> **Dataset content**:
________________

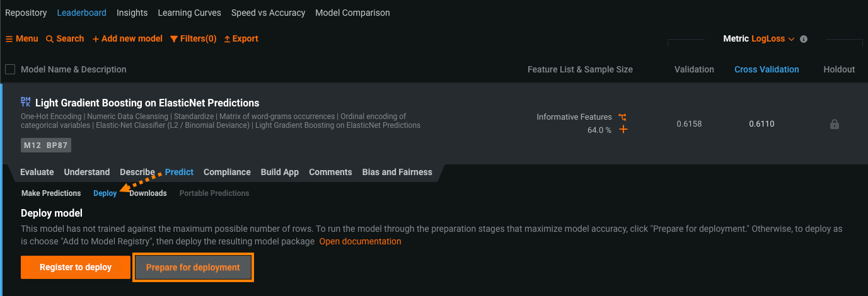Open the Understand tab

pos(87,172)
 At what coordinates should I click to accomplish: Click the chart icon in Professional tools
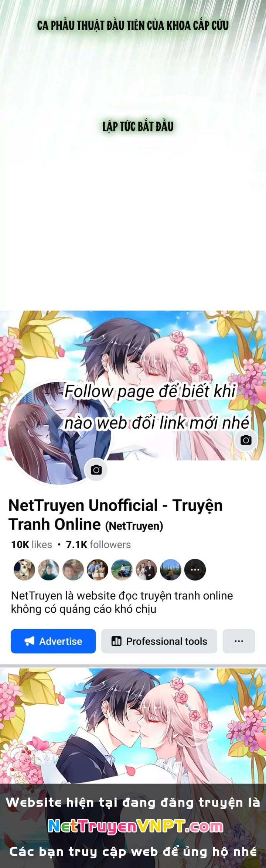tap(116, 641)
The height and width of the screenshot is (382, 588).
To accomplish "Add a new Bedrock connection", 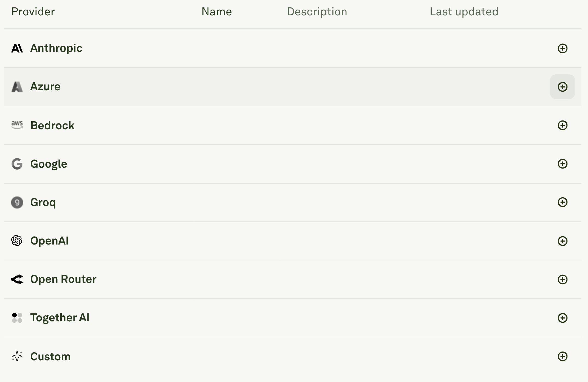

________________

> **About this exercise**:
Please repeat, exactly and with nothing else, the lines from the one containing "At what coordinates" to the last line of the entries, both included, excluding any pictures.

> **Result for this exercise**:
 At what coordinates should I click to accomplish: Click the chart icon in Professional tools
tap(116, 641)
The height and width of the screenshot is (382, 588).
To accomplish "Add a new Bedrock connection", 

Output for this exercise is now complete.